L'entrée magistrale qu'a faite Mohamed Benchaâboun dans la salle des conférences du club de la banque qu'il dirige affichait déjà la couleur des résultats de l'année 2013 qu'il allait présenter par la suite.
Et en effet, la plupart des indicateurs d'activité de la banque populaire ainsi que ses filiales ont eu une année 2013 plutôt euphorique.
“Nous évoluons à un rythme plus élevé que celui du marché” a-t-il déclaré à l'audience, en présentant ses parts de marché sur les dépôts et les crédits. La Banque populaire en a encore grignoté une part cette année, pour détenir 28,2% sur les dépôts et 24,5% sur les crédits.
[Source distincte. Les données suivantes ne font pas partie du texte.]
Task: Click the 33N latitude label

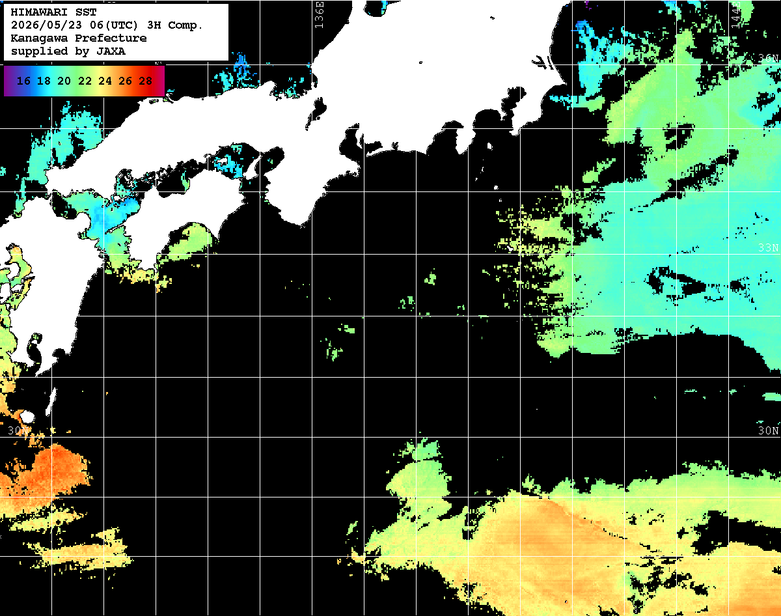Action: (x=768, y=248)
La banque qui pèse 290 milliards de DH ressort avec un résultat net consolidé de 3,2 milliards de dirhams dont 2 milliards ont été générés par le groupe BCP. Son chiffre d'affaires, le produit net bancaire, a réalisé un bond de 14% pour s'établir à 13,2 milliards de dirhams.
Par ailleurs, le management de la banque affirme avoir 422.000 clients de plus que l'année dernière, ce qui fera en tout 4,5 millions de clients au Maroc et dans le reste du monde. 105 agences ont par ailleurs été ouvertes durant l'année 2013, portant leur nombre total à 1.250 points bancaires. La Banque ouvre au moins 100 agences par an. En d'autres termes, c'est comme si elle créait une nouvelle petite banque chaque année.
Outre la banque de détail, les crédits à la clientèle corporate de la banque ont gagné 10% de valeur par rapport à l'année dernière. L'encours actuel des crédits corporate a atteint 40 milliards de dirhams. Par ailleurs, la salle de marché de la BCP a fait de bonnes performances. Son portefeuille titres s'est apprécié de 27%.
Gros contrats en Afrique
A la dernière délégation accompagnant la visite royale en Afrique subsaharienne, la BP a décroché un contrat avec le gouvernement guinéen, via sa filiale locale. Le contrat porte sur le financement des besoins en carburant d'Electricité de Guinée (EDG). Par ailleurs, la filiale sénégalaise a réussi à obtenir un contrat de crédit au gouvernement d'un montant de 500 millions de dollars.
Par ailleurs, le Groupe Banque Atlantique, totalement consolidé dans les comptes de la banque lors de l'exercice 2013 a gagné 18% dans son produit net bancaire, et les synergies avec la banque populaire ont permis d'optimiser le risque en faisant baisser les créances en souffrances de 29%, ce qui a valu à au groupe de dégager un coefficient d'exploitation en appréciation de 11%.